» **Exercise brief**:
Copy the items word for word, from the line that contains "You are a GUI" through the last line of the items, and leave the pictures out of your answer.

---------- Excerpted data

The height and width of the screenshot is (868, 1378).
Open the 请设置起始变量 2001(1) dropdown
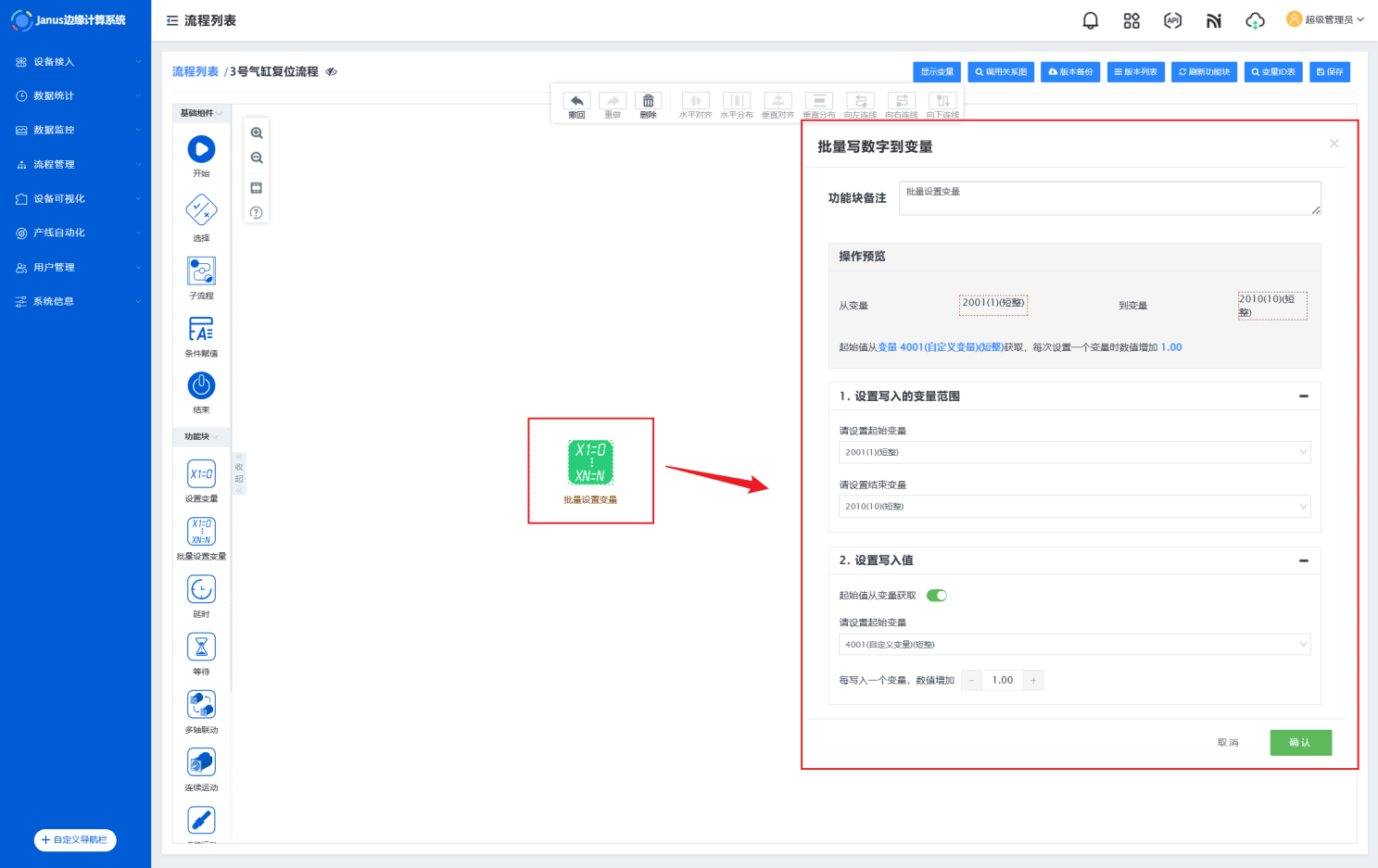point(1074,452)
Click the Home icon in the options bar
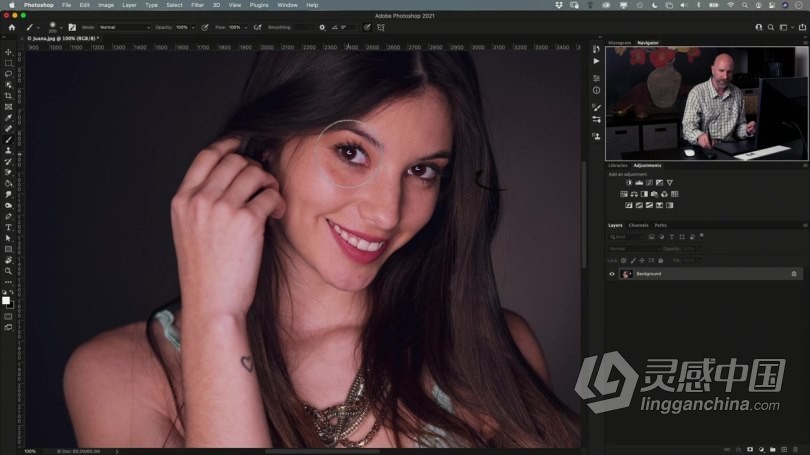The width and height of the screenshot is (810, 455). (x=11, y=27)
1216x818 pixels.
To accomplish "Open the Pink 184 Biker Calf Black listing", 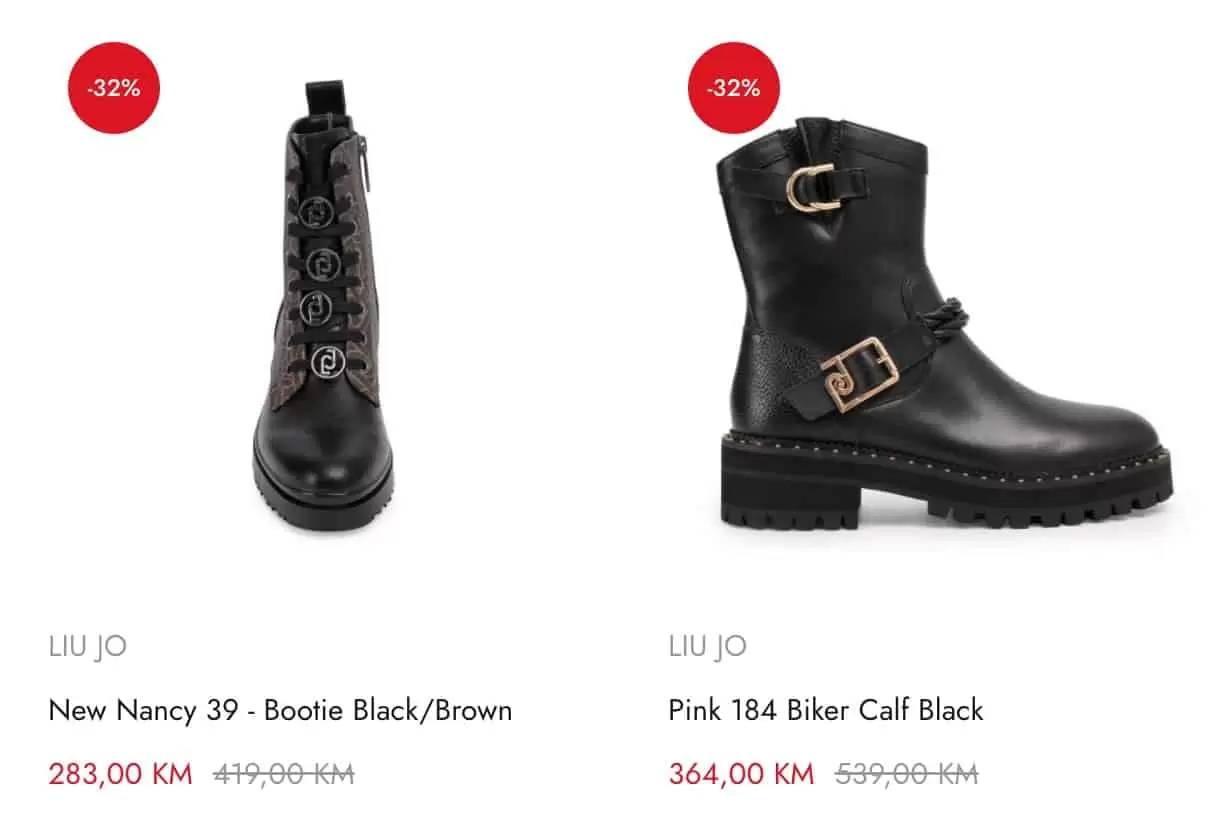I will coord(826,709).
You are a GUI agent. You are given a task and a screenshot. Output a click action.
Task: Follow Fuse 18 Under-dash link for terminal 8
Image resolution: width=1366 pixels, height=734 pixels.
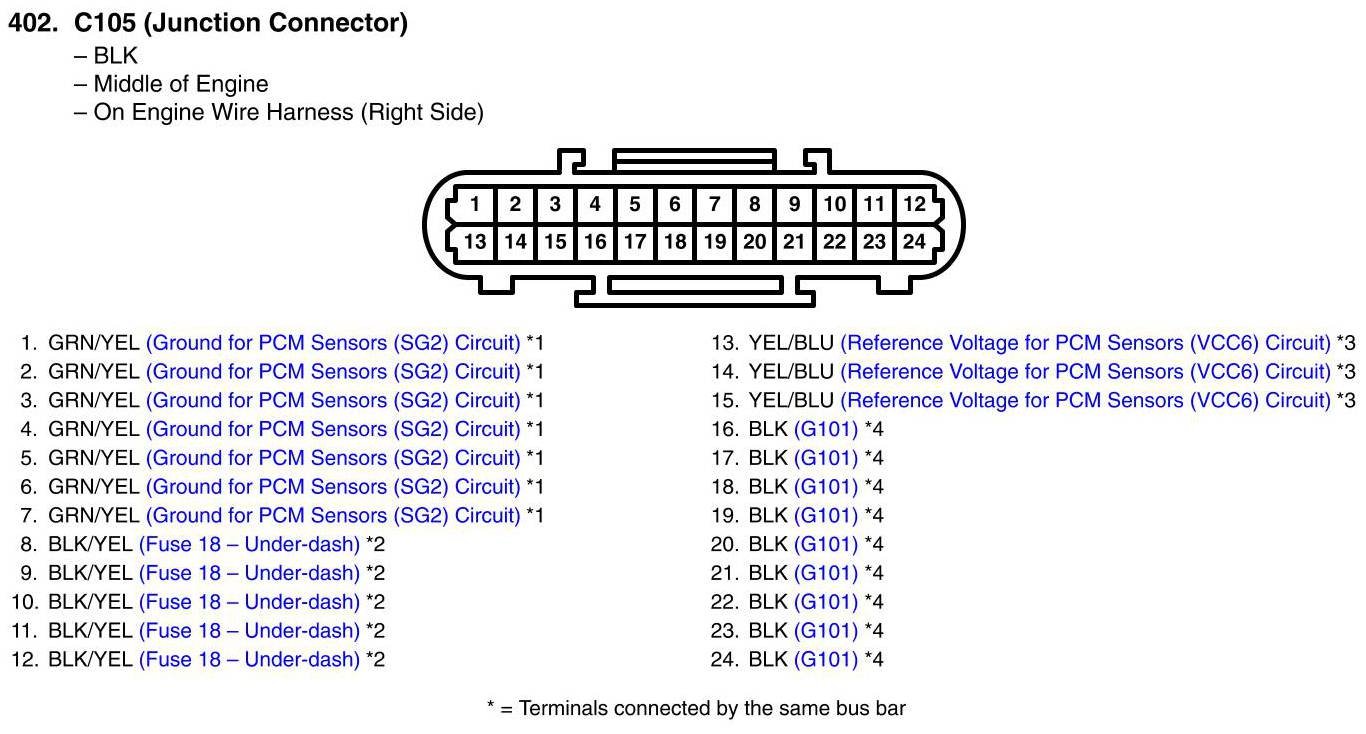pos(249,545)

--------------------

» **Response to this task**:
You are a GUI agent. You are given a task and a screenshot. Output a click action.
Task: Follow Fuse 18 Under-dash link for terminal 8
Image resolution: width=1366 pixels, height=734 pixels.
pos(249,545)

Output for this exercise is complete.